Пенелопа попыталась представить Франческу с этим кольцом, внимательно глядя на которое, становилось понятно, что оно действительно представляло собой маленькую безделушку для девочек. Это была небольшая серебряная вещичка, что-то вроде изящно свёрнутого крокодильчика, с остатками зелёной эмали вокруг морды, и двумя осколками красного камня вместо глаз. У неё не получалось представить красивую брюнетку, которую она встретила в комнате свиданий в тюрьме с таким ободком на пальце. Скорее она, производила впечатление гигантского крокодила, предназначенного его поглотить.

Это ревность заставляет меня так думать, ревность, зависть, и миллион других плохих чувств.

— Спасибо, что рассказал мне, в конце концов, — сказала она ему. — В первый раз ты так разозлился.

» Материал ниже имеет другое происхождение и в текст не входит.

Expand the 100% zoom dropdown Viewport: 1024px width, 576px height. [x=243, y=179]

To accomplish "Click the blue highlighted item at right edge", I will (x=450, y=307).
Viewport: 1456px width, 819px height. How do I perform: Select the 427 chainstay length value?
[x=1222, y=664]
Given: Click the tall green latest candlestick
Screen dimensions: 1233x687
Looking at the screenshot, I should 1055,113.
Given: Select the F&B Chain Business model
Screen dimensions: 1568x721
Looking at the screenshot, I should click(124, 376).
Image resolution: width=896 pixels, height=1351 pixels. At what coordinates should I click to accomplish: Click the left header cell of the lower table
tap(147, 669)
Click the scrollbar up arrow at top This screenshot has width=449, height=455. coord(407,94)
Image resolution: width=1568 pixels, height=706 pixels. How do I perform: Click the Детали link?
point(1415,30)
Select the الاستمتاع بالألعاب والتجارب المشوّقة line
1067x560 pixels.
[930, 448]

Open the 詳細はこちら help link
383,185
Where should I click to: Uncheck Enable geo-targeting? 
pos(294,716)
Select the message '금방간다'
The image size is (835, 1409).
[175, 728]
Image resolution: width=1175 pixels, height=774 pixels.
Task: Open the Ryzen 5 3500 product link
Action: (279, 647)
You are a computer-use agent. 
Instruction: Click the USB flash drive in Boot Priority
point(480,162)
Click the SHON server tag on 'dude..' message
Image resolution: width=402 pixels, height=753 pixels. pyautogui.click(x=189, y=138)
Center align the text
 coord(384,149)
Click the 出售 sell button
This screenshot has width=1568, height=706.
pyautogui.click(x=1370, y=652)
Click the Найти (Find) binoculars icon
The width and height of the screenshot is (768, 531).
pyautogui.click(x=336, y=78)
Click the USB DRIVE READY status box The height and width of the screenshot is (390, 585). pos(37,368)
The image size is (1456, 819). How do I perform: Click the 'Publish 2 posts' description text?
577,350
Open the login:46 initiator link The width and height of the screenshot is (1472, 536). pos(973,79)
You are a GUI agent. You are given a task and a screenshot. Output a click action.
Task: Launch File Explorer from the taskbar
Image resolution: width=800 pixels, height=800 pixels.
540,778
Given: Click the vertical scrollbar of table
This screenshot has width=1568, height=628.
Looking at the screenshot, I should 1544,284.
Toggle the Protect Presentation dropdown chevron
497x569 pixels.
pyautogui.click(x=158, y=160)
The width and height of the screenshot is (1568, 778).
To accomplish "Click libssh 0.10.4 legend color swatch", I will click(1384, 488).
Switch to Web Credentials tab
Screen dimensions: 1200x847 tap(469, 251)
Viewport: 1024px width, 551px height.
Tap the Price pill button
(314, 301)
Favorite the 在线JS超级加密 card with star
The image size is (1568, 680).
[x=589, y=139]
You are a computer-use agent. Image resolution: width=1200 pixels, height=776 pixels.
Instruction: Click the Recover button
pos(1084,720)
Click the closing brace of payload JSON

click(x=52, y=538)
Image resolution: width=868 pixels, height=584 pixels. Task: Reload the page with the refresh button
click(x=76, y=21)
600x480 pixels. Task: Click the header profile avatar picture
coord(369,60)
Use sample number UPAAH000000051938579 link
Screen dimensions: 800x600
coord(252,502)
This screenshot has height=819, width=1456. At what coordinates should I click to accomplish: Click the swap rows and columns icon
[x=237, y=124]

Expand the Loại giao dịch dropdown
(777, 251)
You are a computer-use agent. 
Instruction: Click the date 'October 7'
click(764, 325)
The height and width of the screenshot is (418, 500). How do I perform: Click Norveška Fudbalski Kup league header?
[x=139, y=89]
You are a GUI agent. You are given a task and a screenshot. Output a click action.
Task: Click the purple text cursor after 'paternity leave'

«И ты собирался меня поцеловать.

И ты был красивым, высокомерным и хрупким.

И мне не было страшно.

И с тех пор я хотела заниматься с тобой любовью».

— Я не понимал, что…

— Что?

— То, что ты действительно хочешь узнать.

— Маркус, ты мне по-настоящему интересен.

Тишина, и Джон Уэйн, который спасал хороших парней от плохих. Пенни несколько минут следила за сценой из фильма. Громкость была низкой и звучала приглушённо. Она чувствовала, как рука Маркуса перебирала волосы. Другой рукой он крепко её прижимал. Его большое тело рядом, казалось ангелом, высеченным из камня. Он не выглядел ангелом, определённо нет, но его присутствие заставляло её чувствовать себя хорошо. Всё вместе – она была уверена, что Барби поправиться, что Маркус останется с ней, найдёт новую фантастическую работу, и жизнь будет прекрасной, полной «навсегда».

Она задремала с этими иллюзиями, детскими, как кольцо на шее Маркуса.